Ruth Pollard

Is China About to Tuck Afghanistan Under Its Belt and Road?

China won’t be rushing into Afghanistan any time soon — not to fill the political and security void left by the US and not to expand President Xi Jinping’s flagship Belt and Road project.

However decisive the Taliban’s victory looks right now, the country is far too fragile for Beijing to contemplate anything other than a pragmatic diplomatic engagement with a group it has spent decades trying to work with. It may dangle the promise of enhanced economic relations in front of an Islamist insurgent movement looking to cement key regional relationships, but the likelihood of any infrastructure projects materializing in the short-term is remote.

Afghanistan has vast mineral deposits, including copper, coal, iron ore, lithium and uranium, as well as oil and gas. But even though Chinese companies (and mining companies in general) have a higher-than-average tolerance for risk, few have made the decision to enter the market in the war-torn nation.

Beijing views Afghanistan as a very high-risk environment and the desire to turn it into an opportunity of any sort is a secondary consideration, says Andrew Small, a senior transatlantic fellow at the German Marshall Fund and author of The China-Pakistan Axis.

Small has been tracking China’s relations with Islamabad and Kabul for years. He says Beijing is more concerned about regional stability and ensuring fresh terrorist insurgencies don’t spill over into its Xinjiang province, where international human rights organizations and countries like the US and UK say China is committing widespread abuses against the local Muslim Uyghur population. Beijing has consistently denied these claims.

It sees the success of a radical Islamist movement in Afghanistan as an inherent threat, Small says, leaving it even less likely to want to invest in the kind of infrastructure that might open up an already dangerous borderland even further. “China will be cautious about turning a Taliban-led country into any kind of interconnected hub for the region,” he told me.

China has already been burned by failed investments in Afghanistan, most notably the copper project at Mes Aynak, which sits just 25 miles (40 kilometers) outside Kabul. The Taliban had made specific commitments not to attack the mine, but even then, China decided to discontinue its operations. It put on ice the state-owned Metallurgical Corporation of China’s 30-year lease on the site, signed in 2007 in a $2.83 billion deal that has since been touted as the largest foreign investment in Afghanistan’s history. It is no doubt a significant deal on paper, but one that has never led to anything concrete on the ground.

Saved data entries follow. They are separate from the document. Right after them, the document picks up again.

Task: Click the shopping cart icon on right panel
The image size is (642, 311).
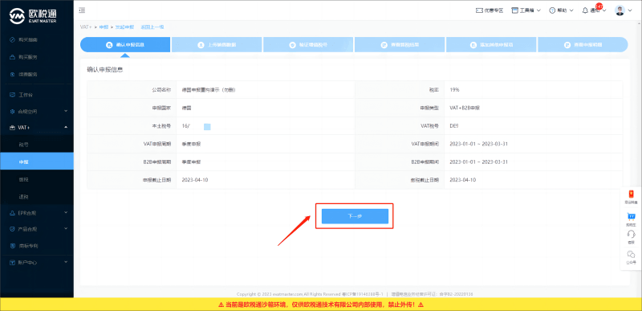Action: 631,216
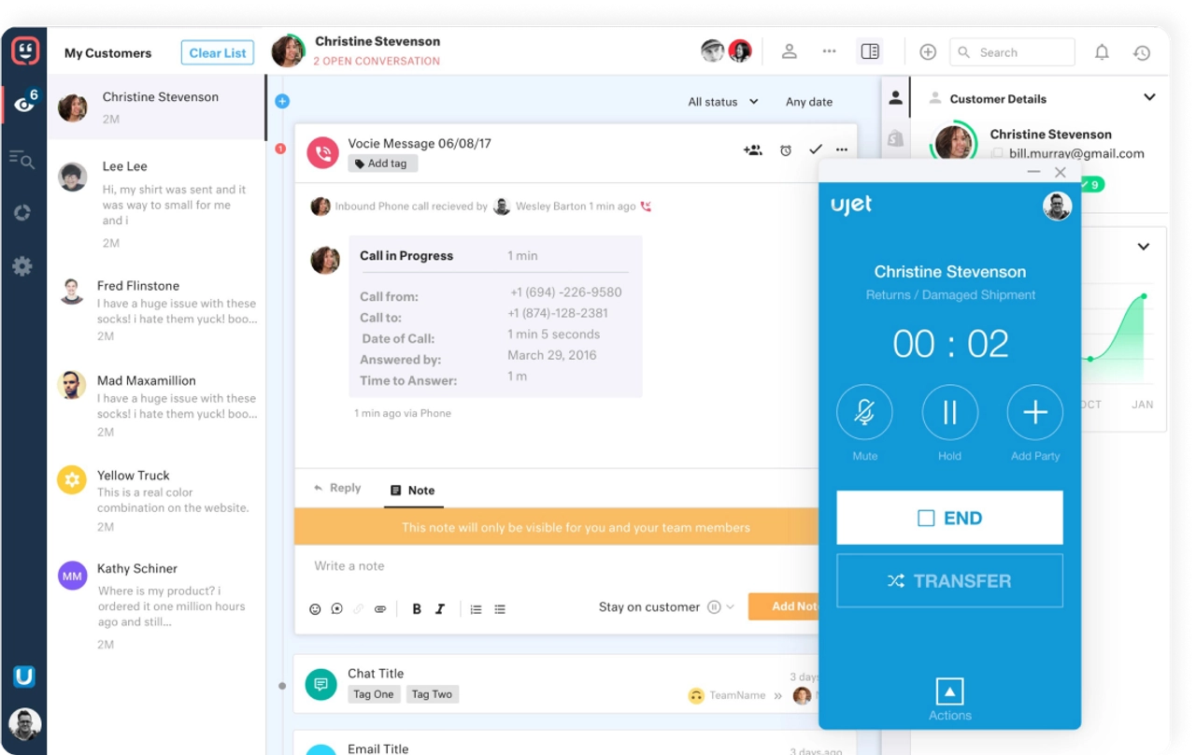Open call Actions in the UJET panel
1196x755 pixels.
(x=949, y=691)

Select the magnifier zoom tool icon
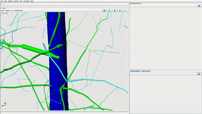point(125,10)
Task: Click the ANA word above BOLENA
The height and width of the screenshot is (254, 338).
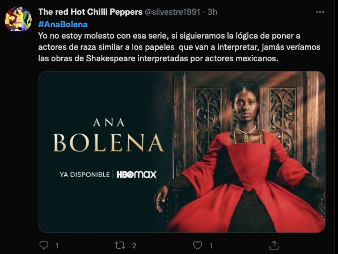Action: [109, 123]
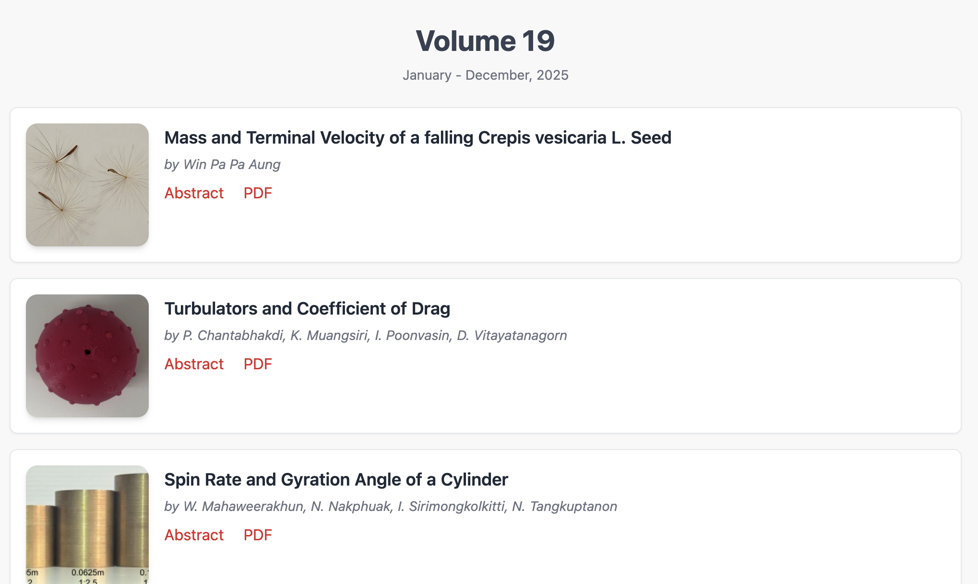
Task: Open PDF for Spin Rate and Gyration Angle
Action: pos(258,535)
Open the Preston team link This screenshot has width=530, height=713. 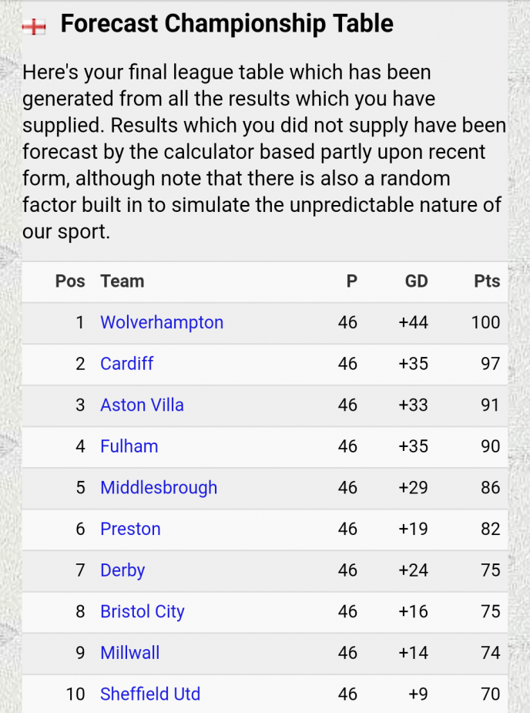click(130, 530)
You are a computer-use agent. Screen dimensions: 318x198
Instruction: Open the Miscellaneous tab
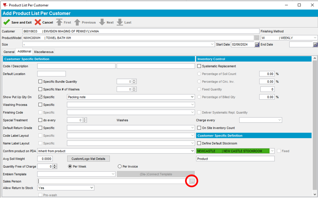point(43,52)
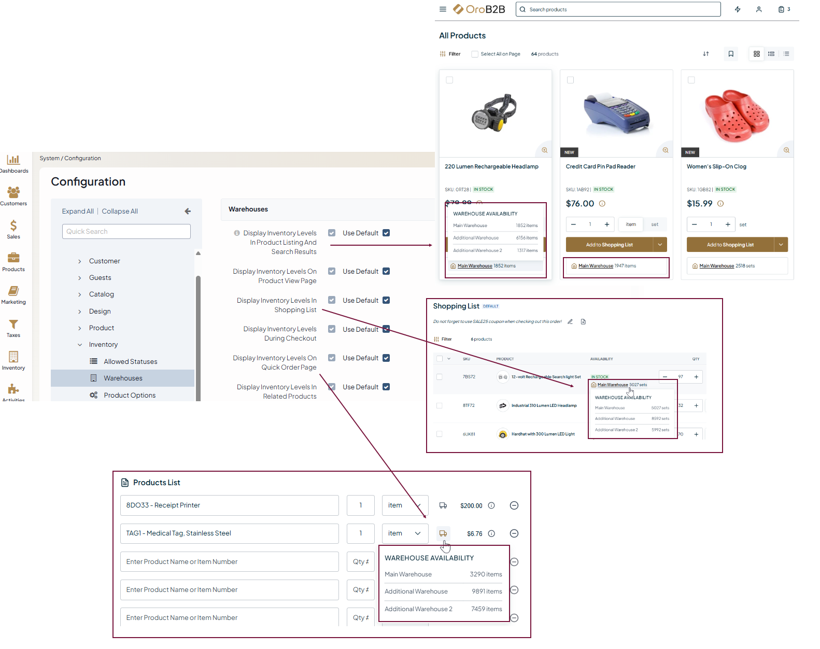Check Select All on Page checkbox

(475, 54)
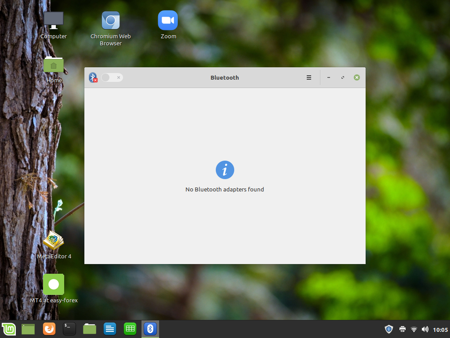450x338 pixels.
Task: Select the Bluetooth taskbar window button
Action: 150,329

As one of six countries on its border, China has had years to engage inside Afghanistan. Now the landlocked country is even more unstable and without an external presence like US and NATO troops to provide security guarantees. It’s for this reason Beijing will not be pushing its state-owned enterprises to enter Afghanistan any time soon, says Raffaello Pantucci, a senior fellow at the Singapore-based S. Rajaratnam School of International Studies.

The Taliban will no doubt offer all kinds of assurances — it has already promised to refrain from reprisal killings and to allow women and girls to continue their studies — but at this point, no one knows how they will govern. Recognizing the group as the de facto political authority and engaging with them makes sense for China, Pantucci says.

Afghanistan’s stability is key to protecting the approximately $60 billion in Belt and Road projects in neighboring Pakistan that provide an overland route to the Indian Ocean. With those concerns in mind, China’s Foreign Minister Wang Yi hosted a senior delegation of Taliban officials last month, where he pressed the group’s chief negotiator Mullah Abdul Ghani Baradar to break with the East Turkestan Islamic Movement and prevent it from launching attacks on China’s interests from Afghan soil.

Emboldened by Taliban gains across Afghanistan this year, terrorist groups have already targeted China — in Pakistan. In April, a car bomb exploded at a luxury hotel hosting Beijing’s ambassador in Quetta in an attack claimed by the Tehrik-i-Taliban Pakistan, or the Pakistani Taliban, a loosely organized terrorist group with ties to al-Qaeda, based along the vast Afghan-Pakistan border. Then last month, an attack in Dasu near the Pakistan border with China killed 12 people, including nine Chinese citizens.

Beijing immediately pressed Islamabad to find those responsible. The attacks highlighted the tenuous relationship between the two countries. China has never been fully confident that Pakistan had a real handle on these insurgent groups, Small notes. Pakistan has deep ties with the Taliban and has long played the role of intermediary with Beijing. At some point, he warns, this could all go horribly wrong for Islamabad.

For its part, Beijing is playing it safe. “China hopes the Afghan Taliban can unite with other political parties and with all ethnic groups and build a political framework in keeping with national conditions that is broadly inclusive and will lay the foundation for enduring peace,” Foreign Ministry spokeswoman Hua Chunying told reporters Monday in Beijing.

In the long term, China wants Xinjiang to be a prosperous and stable neighborhood, and for that, there cannot be instability in their backyard. But with the Taliban back in power, instability is all there is.